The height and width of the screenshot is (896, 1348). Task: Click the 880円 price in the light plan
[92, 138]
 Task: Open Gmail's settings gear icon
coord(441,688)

...

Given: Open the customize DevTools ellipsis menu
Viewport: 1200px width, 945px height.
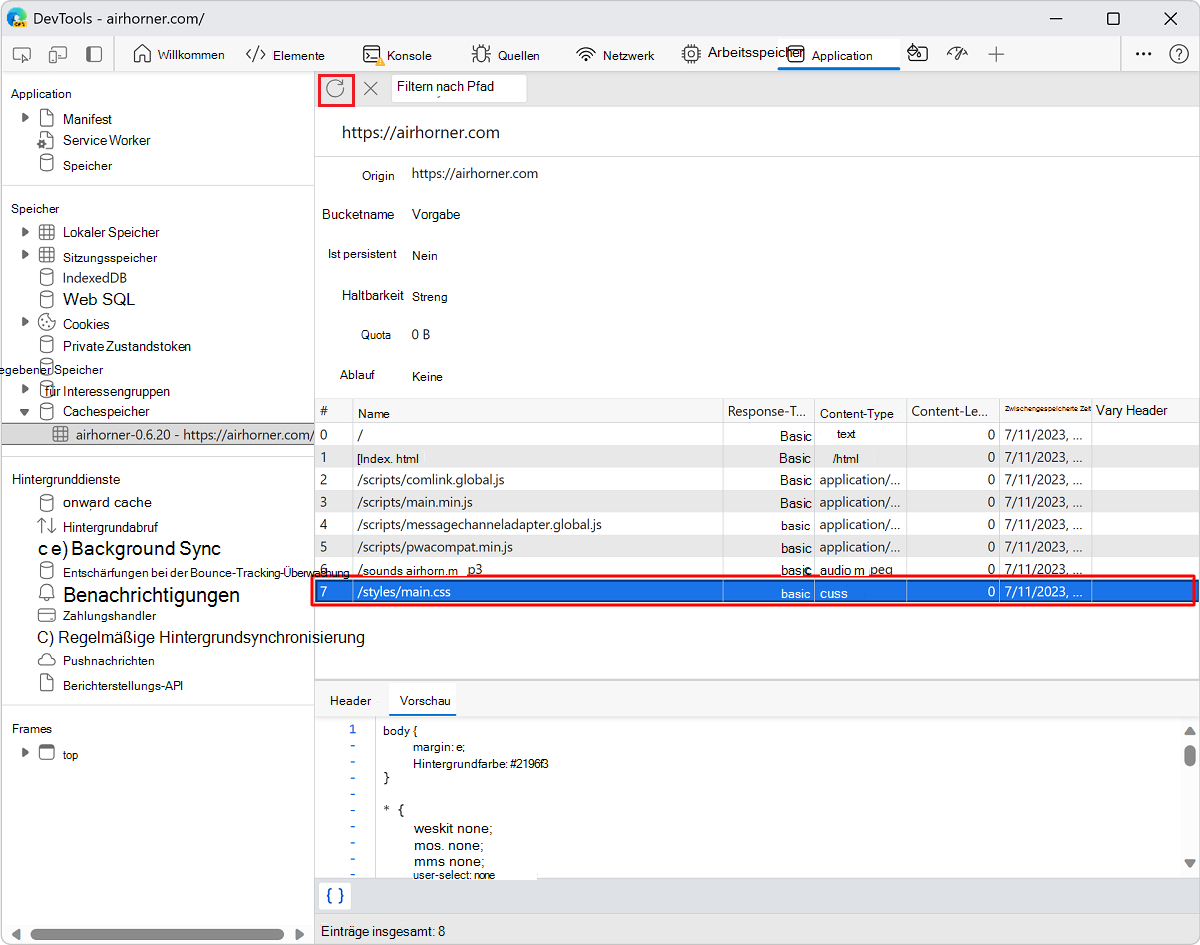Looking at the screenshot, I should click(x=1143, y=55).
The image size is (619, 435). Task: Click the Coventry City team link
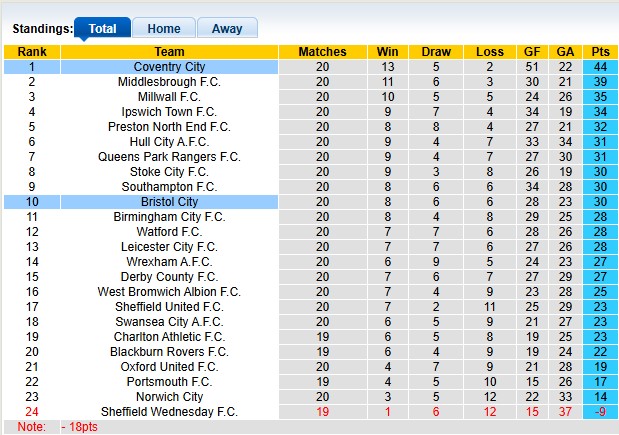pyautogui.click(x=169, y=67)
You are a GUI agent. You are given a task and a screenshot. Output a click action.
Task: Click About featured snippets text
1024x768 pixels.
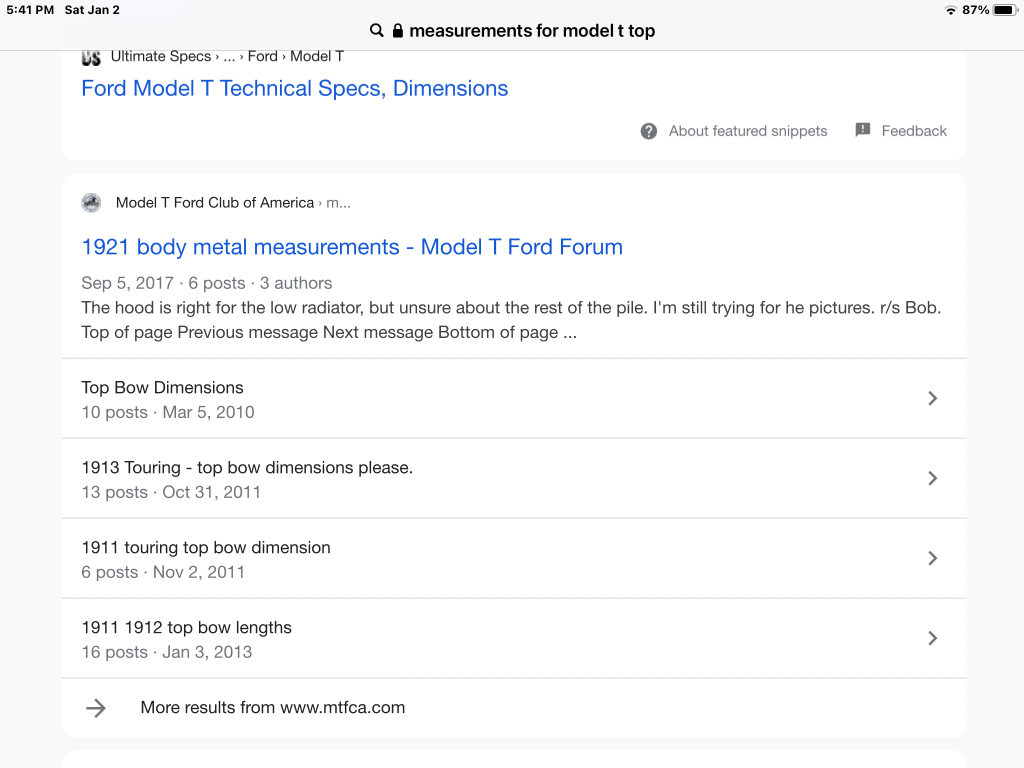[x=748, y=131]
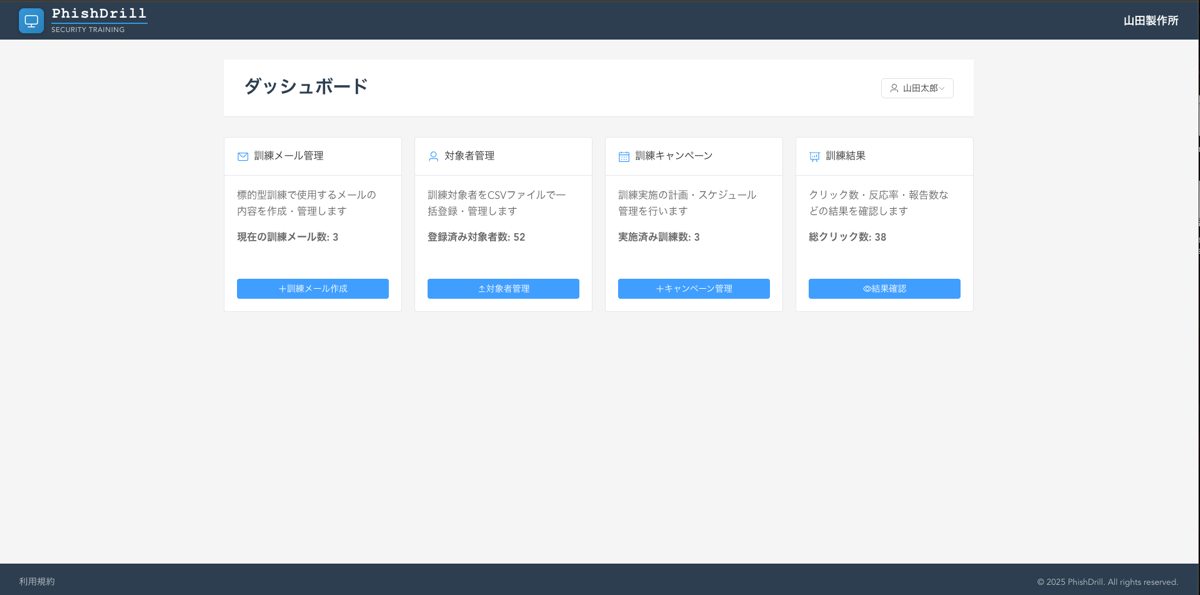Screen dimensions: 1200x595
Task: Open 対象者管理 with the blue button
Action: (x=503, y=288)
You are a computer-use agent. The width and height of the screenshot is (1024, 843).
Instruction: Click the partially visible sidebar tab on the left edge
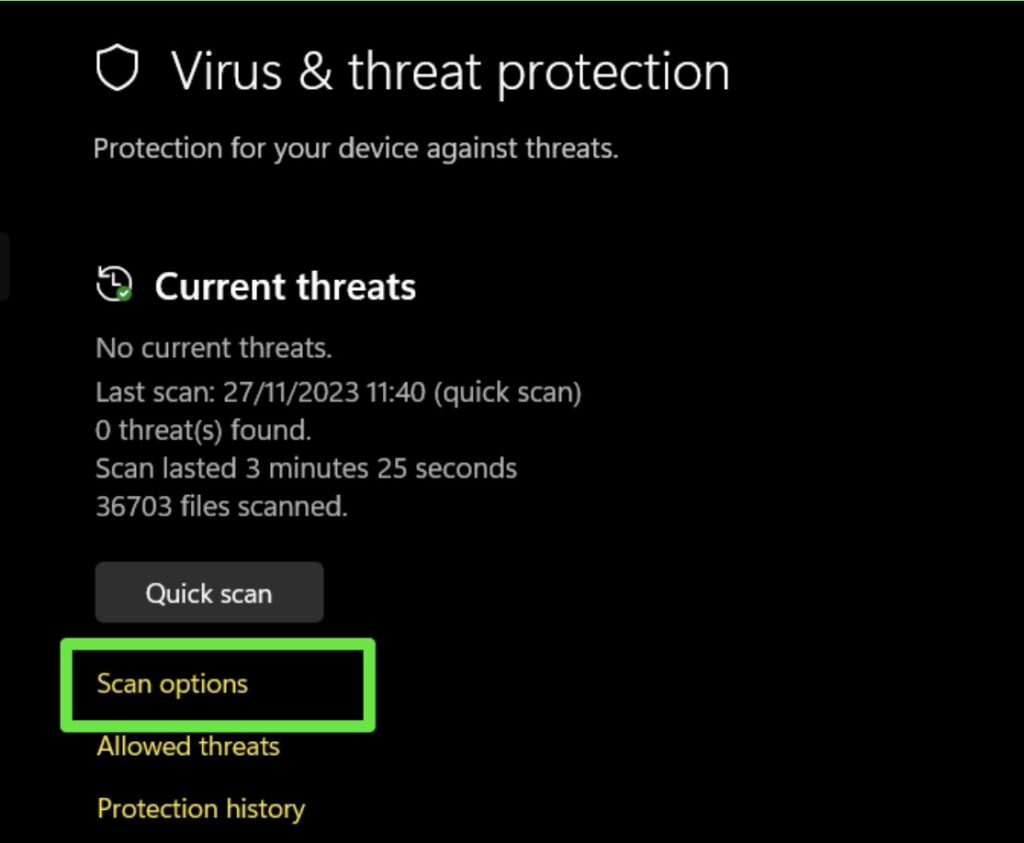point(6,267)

---

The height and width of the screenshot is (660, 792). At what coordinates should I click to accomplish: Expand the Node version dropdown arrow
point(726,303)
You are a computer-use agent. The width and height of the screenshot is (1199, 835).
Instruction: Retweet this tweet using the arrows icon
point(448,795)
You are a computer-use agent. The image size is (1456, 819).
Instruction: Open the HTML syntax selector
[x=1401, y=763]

**Challenge**
How many lines in the records above contain the string "computer"? Reply with the number alone.

**Final result**
3